Cloud computing has led to the development of applications that need a very high level of concurrency. Objects and routines need to support the ability to suspend their state and then continue running at a later time. In cloud computing, it may even be necessary to continue on a different server than the one the routine began on. Python does support traditional threading but threading does not provide enough concurrency for many of today’s distributed applications. Fortunately, there is a solution: stackless Python.
What is it?
Stackless Python is an implementation of Python that does not use the “C” call stack. In traditional Python, the state of the interpreter and the currently executing code are both stored on the stack. This can affect concurrency. Additionally, the stack is limited to an area of memory. Stackless Python uses the heap which removes the memory limits associated with the stack.
You can download stackless Python from http://www.stackless.com. Typically you will need to install a separate stackless implementation of Python as not all extensions will be stable with the level of concurrency that stacless provides. Stackless provides a number of features to support high levels of concurrency.
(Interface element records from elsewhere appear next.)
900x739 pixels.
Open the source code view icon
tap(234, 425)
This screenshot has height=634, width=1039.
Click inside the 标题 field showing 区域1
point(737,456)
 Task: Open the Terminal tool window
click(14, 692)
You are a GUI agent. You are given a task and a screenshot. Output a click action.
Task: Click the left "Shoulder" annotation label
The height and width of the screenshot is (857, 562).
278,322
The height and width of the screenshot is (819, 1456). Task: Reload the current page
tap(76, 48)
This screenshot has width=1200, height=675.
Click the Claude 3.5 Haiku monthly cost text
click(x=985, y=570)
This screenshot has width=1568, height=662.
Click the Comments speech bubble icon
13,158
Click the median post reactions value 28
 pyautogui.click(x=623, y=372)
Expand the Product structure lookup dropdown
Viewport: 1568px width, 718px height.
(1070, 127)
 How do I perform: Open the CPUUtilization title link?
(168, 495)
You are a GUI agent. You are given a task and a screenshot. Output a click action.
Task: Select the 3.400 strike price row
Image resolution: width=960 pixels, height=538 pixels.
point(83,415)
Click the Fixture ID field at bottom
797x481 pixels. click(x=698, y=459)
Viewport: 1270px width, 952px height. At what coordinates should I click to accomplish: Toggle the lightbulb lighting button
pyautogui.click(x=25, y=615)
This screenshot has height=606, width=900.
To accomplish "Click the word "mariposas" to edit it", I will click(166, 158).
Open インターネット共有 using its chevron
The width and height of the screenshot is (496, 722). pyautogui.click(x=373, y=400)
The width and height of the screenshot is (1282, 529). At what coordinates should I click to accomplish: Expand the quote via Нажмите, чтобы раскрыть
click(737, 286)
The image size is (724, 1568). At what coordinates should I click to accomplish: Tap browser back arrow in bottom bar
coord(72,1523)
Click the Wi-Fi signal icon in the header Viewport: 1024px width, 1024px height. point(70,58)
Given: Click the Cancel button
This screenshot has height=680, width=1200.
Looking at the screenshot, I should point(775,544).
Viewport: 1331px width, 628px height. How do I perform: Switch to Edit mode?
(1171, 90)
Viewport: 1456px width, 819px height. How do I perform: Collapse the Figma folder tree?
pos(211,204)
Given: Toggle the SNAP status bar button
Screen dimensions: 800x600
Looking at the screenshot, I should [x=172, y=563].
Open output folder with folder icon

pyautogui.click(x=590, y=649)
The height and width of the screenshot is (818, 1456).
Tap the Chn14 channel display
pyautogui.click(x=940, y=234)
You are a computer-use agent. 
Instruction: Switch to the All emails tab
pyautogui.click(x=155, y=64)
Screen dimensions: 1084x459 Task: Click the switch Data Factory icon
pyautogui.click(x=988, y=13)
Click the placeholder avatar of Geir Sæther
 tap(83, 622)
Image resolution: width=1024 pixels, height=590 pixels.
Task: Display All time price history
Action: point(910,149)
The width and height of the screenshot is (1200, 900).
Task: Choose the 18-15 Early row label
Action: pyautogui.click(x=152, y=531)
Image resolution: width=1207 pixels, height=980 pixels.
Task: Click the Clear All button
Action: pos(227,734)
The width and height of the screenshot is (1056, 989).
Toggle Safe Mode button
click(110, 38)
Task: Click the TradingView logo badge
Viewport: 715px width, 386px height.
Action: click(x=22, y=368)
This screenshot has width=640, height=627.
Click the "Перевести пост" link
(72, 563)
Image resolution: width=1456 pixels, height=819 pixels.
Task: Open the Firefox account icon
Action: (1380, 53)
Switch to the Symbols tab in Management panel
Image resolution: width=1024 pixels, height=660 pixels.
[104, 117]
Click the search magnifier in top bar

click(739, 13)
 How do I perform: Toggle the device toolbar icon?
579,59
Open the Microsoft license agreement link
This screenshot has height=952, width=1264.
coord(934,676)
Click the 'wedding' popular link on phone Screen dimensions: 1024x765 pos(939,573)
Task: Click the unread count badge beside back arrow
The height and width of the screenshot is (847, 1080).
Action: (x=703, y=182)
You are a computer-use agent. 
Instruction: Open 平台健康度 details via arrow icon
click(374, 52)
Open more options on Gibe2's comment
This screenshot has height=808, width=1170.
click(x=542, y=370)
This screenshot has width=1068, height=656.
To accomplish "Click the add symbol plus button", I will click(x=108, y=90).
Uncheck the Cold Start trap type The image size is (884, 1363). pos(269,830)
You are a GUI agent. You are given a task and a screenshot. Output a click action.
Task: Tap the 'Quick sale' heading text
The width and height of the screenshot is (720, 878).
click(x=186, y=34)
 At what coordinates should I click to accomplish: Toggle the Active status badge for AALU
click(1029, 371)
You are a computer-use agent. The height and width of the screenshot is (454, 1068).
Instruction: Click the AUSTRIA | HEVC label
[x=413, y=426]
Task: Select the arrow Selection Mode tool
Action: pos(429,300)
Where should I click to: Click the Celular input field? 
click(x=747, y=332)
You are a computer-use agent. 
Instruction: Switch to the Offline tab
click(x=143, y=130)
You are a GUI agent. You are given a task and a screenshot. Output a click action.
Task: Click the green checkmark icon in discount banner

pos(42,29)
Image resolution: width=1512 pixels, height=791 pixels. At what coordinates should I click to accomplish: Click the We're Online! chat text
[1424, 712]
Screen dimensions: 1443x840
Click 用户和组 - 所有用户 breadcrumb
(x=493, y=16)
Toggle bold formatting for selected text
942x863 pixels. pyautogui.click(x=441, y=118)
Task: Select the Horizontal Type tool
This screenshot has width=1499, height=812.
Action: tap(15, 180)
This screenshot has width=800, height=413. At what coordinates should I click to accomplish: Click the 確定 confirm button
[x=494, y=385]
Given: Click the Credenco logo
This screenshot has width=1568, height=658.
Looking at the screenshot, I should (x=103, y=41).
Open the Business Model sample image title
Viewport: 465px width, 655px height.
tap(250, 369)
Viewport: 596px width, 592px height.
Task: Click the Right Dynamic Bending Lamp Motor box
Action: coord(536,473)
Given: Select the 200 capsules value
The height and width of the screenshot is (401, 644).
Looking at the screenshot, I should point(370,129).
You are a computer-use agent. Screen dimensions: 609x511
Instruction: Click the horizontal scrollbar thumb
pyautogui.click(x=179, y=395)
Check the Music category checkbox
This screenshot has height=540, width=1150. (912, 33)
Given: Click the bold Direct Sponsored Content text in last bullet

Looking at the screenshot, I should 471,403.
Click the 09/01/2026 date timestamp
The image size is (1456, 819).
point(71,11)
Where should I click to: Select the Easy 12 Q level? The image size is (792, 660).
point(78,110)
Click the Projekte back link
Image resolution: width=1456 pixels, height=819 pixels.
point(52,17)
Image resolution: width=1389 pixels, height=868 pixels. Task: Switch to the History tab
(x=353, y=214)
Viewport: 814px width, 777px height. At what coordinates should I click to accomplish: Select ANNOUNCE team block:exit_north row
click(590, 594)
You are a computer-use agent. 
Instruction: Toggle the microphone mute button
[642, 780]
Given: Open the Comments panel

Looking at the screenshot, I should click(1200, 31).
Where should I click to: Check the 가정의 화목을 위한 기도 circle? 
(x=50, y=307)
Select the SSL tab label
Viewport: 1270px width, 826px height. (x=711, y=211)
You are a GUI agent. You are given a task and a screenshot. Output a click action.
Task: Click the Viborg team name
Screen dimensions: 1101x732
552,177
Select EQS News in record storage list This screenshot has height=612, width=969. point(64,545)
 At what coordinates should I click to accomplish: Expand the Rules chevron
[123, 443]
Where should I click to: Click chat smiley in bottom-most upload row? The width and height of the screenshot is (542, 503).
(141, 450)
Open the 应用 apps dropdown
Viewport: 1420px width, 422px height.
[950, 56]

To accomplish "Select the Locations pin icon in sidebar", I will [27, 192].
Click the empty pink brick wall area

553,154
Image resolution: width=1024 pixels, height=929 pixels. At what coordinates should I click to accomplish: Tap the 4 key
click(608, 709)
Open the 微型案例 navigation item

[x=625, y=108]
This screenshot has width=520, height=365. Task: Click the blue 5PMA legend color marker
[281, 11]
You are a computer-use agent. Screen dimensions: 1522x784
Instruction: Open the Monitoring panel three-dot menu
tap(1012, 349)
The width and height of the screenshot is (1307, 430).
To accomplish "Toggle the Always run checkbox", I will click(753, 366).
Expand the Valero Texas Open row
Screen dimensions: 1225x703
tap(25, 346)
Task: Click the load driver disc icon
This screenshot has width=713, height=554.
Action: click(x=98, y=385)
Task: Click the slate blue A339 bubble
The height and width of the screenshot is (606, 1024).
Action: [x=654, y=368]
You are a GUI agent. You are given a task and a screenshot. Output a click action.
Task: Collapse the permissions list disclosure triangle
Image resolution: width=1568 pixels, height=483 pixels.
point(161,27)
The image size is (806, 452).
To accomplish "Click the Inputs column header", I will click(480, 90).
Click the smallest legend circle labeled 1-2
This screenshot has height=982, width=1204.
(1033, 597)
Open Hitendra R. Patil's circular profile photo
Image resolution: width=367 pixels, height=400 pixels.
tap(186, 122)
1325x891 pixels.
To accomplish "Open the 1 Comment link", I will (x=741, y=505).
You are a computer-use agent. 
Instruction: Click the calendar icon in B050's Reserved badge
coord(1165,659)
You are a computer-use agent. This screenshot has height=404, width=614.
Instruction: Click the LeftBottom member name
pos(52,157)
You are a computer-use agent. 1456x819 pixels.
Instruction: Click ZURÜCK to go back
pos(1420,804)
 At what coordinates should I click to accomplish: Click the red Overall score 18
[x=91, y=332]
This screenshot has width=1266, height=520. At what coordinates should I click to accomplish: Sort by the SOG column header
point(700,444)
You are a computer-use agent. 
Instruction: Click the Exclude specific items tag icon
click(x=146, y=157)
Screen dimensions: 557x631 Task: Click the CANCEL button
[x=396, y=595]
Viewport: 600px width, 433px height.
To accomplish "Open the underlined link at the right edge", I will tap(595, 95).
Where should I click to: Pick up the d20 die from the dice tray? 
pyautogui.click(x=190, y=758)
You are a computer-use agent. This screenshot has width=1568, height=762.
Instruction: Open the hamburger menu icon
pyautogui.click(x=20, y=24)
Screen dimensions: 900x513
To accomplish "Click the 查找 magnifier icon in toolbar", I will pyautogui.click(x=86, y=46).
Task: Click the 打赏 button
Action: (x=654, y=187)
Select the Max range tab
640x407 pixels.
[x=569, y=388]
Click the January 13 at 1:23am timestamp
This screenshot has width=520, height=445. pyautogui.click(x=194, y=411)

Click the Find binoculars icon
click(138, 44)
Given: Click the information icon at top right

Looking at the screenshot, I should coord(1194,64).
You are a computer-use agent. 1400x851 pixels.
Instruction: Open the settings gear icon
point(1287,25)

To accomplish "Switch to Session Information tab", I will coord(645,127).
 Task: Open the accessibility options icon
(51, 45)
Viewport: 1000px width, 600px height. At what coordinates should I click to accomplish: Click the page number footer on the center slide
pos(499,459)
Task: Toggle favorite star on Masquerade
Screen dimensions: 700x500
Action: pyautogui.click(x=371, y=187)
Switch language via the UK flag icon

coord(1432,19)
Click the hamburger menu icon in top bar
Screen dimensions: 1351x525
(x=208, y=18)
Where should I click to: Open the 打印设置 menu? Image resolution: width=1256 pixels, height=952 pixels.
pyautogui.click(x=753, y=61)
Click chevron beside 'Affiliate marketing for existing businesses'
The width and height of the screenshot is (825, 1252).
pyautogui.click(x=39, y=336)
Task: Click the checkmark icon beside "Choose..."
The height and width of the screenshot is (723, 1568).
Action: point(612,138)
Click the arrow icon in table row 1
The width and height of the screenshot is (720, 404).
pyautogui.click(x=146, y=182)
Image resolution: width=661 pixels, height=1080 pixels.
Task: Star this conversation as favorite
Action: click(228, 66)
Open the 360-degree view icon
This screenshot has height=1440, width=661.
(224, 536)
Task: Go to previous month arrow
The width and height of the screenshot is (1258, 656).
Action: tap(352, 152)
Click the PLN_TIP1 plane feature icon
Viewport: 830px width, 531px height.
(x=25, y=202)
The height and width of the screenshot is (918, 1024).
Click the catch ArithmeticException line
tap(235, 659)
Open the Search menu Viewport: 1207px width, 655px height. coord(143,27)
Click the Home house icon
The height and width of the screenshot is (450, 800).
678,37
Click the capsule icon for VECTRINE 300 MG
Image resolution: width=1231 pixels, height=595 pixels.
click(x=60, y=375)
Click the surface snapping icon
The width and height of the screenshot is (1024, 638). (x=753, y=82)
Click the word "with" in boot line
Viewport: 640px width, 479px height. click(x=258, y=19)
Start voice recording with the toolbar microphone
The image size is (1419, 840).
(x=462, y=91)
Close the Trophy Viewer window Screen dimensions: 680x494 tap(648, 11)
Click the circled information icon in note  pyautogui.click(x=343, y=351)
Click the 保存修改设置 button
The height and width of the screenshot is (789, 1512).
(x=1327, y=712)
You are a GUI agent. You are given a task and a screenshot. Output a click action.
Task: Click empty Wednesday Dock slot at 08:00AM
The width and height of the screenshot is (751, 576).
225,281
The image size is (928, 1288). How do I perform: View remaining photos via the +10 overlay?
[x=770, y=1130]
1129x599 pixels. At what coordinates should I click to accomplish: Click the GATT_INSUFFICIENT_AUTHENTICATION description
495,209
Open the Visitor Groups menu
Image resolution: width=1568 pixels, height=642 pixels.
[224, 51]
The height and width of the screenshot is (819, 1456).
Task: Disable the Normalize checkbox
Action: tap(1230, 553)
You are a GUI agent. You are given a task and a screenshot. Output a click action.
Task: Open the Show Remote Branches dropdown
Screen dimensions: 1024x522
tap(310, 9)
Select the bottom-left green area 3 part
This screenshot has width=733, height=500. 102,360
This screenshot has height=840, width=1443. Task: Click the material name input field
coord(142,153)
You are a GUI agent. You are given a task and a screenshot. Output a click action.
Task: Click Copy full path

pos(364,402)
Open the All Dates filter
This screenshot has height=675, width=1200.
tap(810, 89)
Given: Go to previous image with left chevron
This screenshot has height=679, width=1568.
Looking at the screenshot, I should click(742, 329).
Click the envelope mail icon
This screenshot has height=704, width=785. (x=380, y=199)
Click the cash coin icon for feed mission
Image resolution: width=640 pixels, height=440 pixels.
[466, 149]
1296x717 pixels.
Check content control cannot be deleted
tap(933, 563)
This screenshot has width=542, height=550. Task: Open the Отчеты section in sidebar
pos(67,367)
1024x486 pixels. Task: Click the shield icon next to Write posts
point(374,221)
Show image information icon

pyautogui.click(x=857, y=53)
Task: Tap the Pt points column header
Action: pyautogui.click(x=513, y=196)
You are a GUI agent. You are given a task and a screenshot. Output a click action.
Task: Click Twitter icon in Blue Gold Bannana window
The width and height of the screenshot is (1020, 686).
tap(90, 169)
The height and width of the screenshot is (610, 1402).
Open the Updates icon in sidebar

Stackless Python provides microthreads in the form of objects called tasklets. A tasklet is a small, portable and lightweight task. In all stackless Python applications there is one main tasklet. Tasklets can be pickled and unpickled like other Python objects. This makes it possible to save and restore their state. Tasklets provide the concurrency in stackless Python and replace traditional threads.
Tasklets communicate with one another using channels. A channel is a bi-directional communication interface for tasklets. In stackless Python, a channel transmits an object between the sender and a receiving tasklet. Channels implement a queue so that multiple tasklets can be queued to send or receive. When an object is sent, the receiving tasklet is resumed. If no receiver is available to resume, the sender is suspended and queued. This is one of the mechanisms used in stackless Python to avoid blocking, a condition where a sender and receiver enter an infinite loop waiting on one another.
Stackless Python implements the concept of continuation. Essentially, continuation is when you save the state of a routine and then later restore that state, allowing the routine to continue running as though it had never been suspended. By extending continuation, you get the concept of coroutines. Greatly simplified, coroutines are continuations that call each other instead of themselves. Basically a coroutine is when a routine resumes another suspended routine. This can even take place over the network, allowing a routine on one server to resume a task running on another.
Finally, stackless Python includes a scheduler that keeps a list of tasklets and allows each one a turn to run. This scheduler provides for multitasking and concurrency. Since stackless Python does not use the C call stack, the overhead of moving running code on and off the stack is eliminated. This reduces the overhead associated with context switching under conventional threading models. As a result, stackless Python’s scheduler is very efficient.
The features of stackless Python make it an ideal platform for applications where a number of small autonomous tasks must interact with one another. Simulators are one example of this type of application. In a simulator, such as the one you might find in the Sims game, a number of autonomous processes are running at once. They perform some work and then sleep until another variable in the simulation requires them again. This is an ideal example of how an application may use continuation and coroutines. Agent based systems are another area where stackless Python makes sense.
The largest commercial use of stackless Python is the MMORPG EVE Online. EVE Online differs from other massively multiplayer online games in that its game world is not segemented into a series of game servers. Instead EVE runs a single game universe that is shared by all players. CCP, EVE’s creators, are large supporters and users of stackless Python and the EVE Online game is built with stackless Python. EVE, in particular, demonstrates that stackless Python is a viable choice for building highly concurrent, distributed applications. It seems that stackless Python would be an ideal platform for building cloud based applications.